Background
In 2011, the Syrian Arab Republic witnessed major popular unrest, which gradually escalated into a full-fledged conflict marked by grave and systematic human rights violations, serious violations of international humanitarian law, the involvement of a number of regional and international parties and the emergence of extremist non-state armed groups. As a result, hundreds of thousands of civilians were killed and a much larger number injured, dozens of thousands persons went missing, and half of the population has been displaced, either internally or in countries neighbouring to Syria and beyond.
Activities
The Syria Office is based in Beirut, Lebanon and operates remotely due to restricted physical access to the country. Its work covers the full range of human rights and rule of law related issues that fall within the protection and promotion mandate of the High Commissioner. The Syria Office is organized around four main components: “Monitoring and Reporting;” “Rule of Law and Transitional Justice;” “Civil Society and Technical Cooperation;” and “Human Rights in Humanitarian Action.”.

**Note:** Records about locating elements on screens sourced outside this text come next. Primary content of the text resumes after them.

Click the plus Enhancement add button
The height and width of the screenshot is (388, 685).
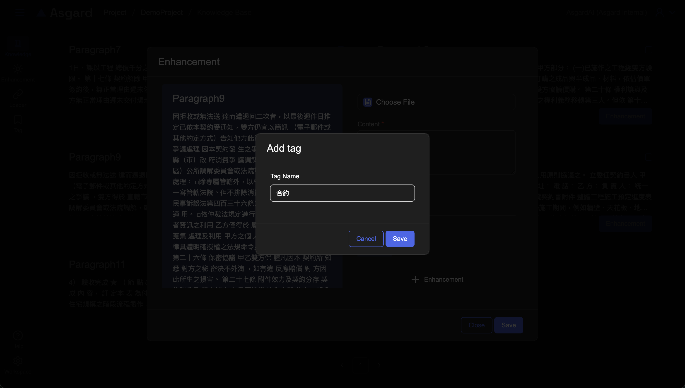point(437,279)
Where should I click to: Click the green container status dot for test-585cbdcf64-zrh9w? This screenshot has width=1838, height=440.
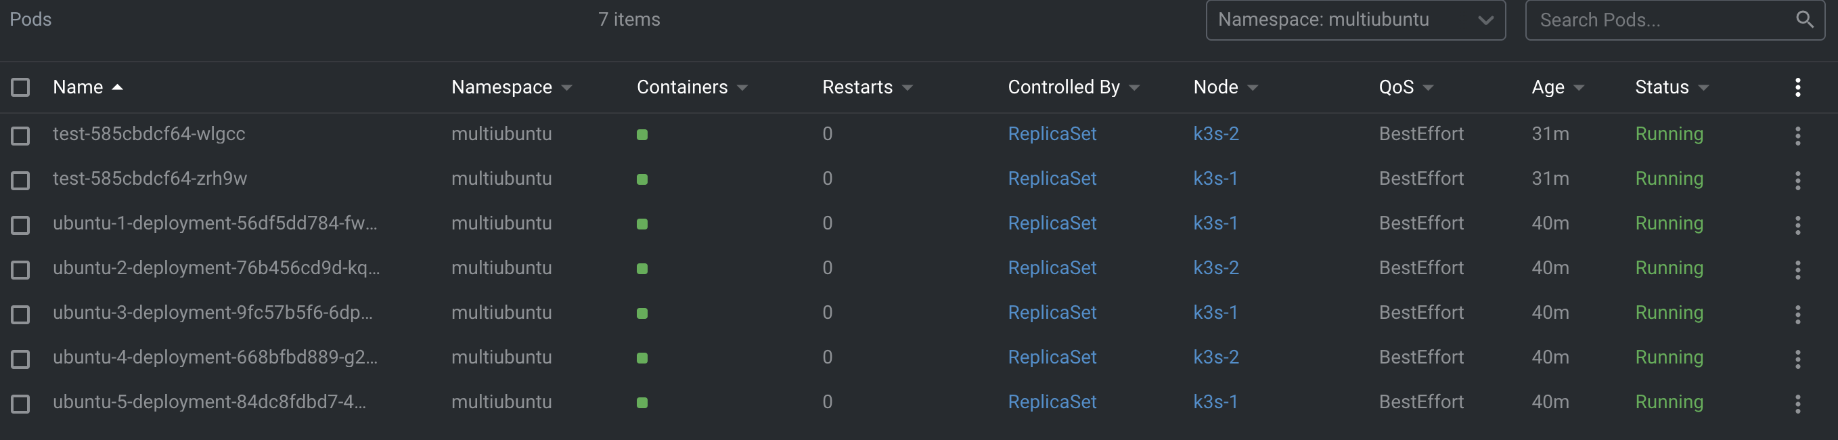tap(643, 180)
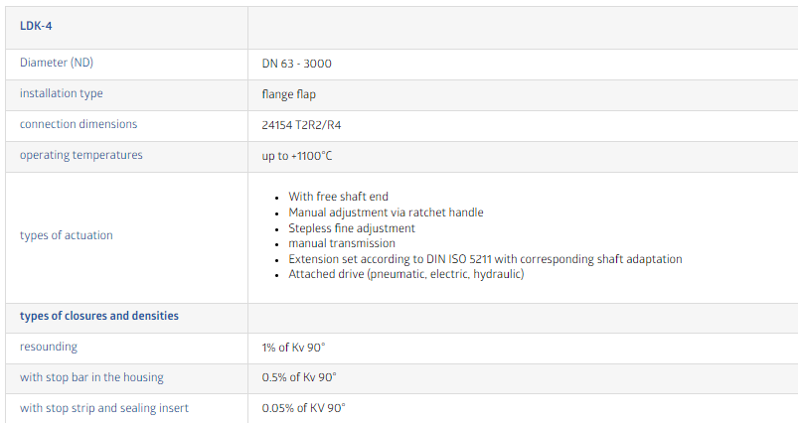This screenshot has width=798, height=423.
Task: Click the With free shaft end bullet
Action: pyautogui.click(x=339, y=197)
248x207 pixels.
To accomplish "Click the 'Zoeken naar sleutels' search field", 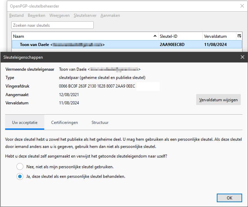I will click(52, 25).
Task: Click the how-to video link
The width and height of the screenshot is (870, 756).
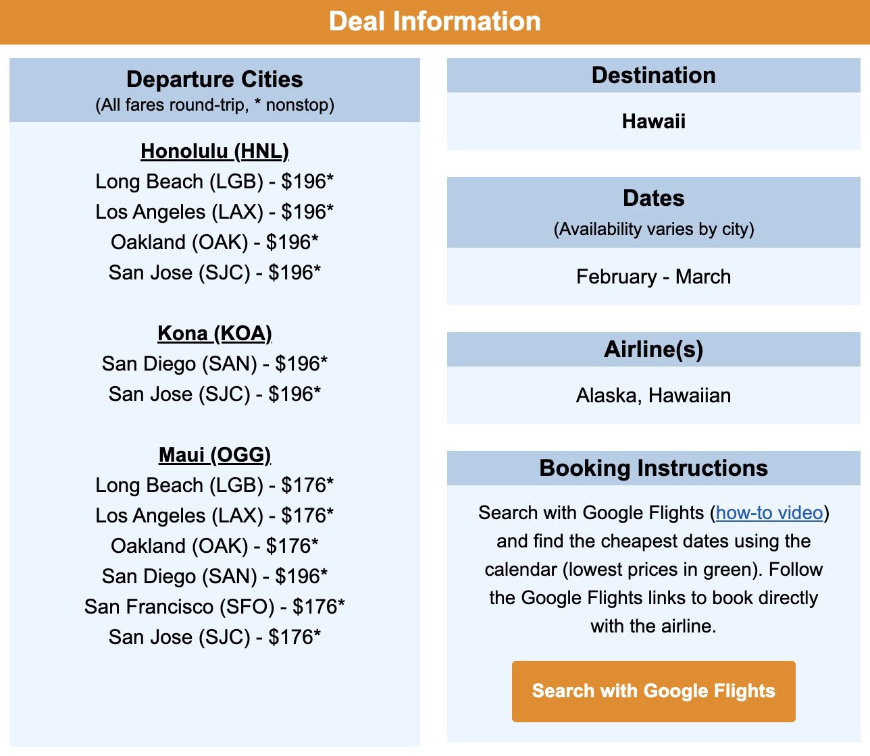Action: coord(770,513)
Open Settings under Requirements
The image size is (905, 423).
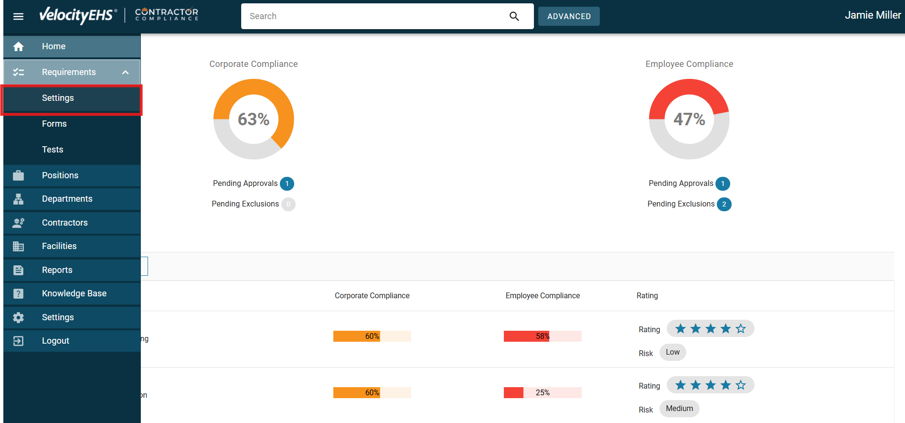[x=58, y=98]
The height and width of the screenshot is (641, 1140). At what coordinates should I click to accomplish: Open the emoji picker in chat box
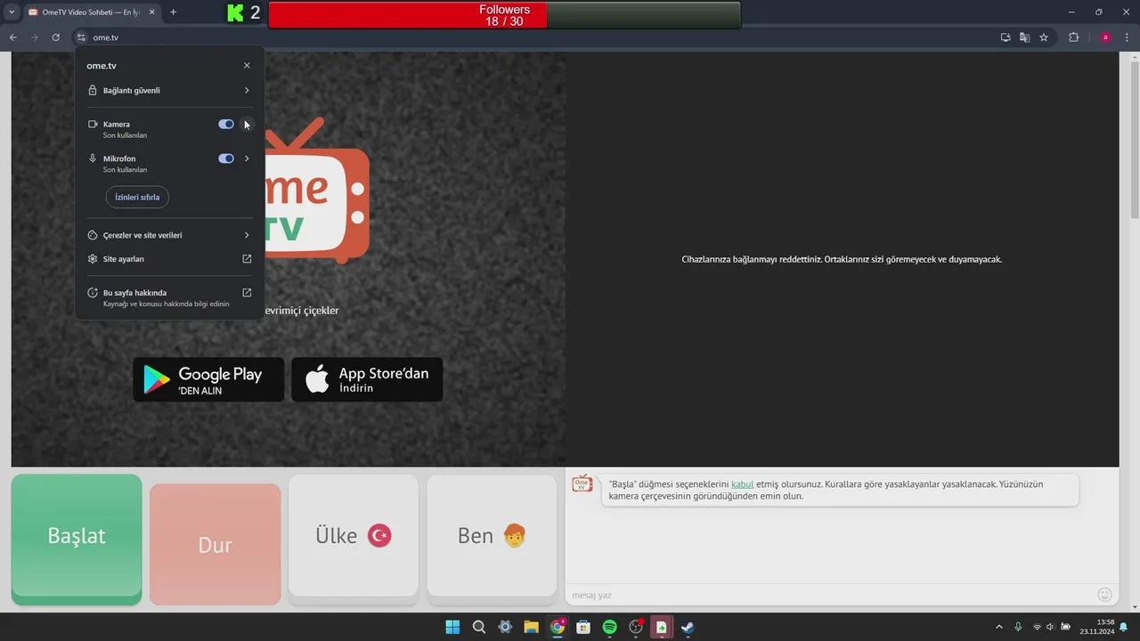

The Office monitors and reports on international human rights and humantiarian law violations in Syria, and provides legal analysis and early warning highlighting emerging human rights concerns. The Office provides coordination, capacity building and technical support to Syrian civil society groups in and outside Syria.abroad. The Office also supports the humanitarian leadership in each of the hubs of the Whole of Syria Approach (Damascus, Amman, Gaziantep) with the aim of strengthening the integration of human rights across the humanitarian response of the United Nations. It has also issued numerous legal notes and advocacy papers on a variety of complex international human rights and humanitarian law issues as relevant to the Syrian context.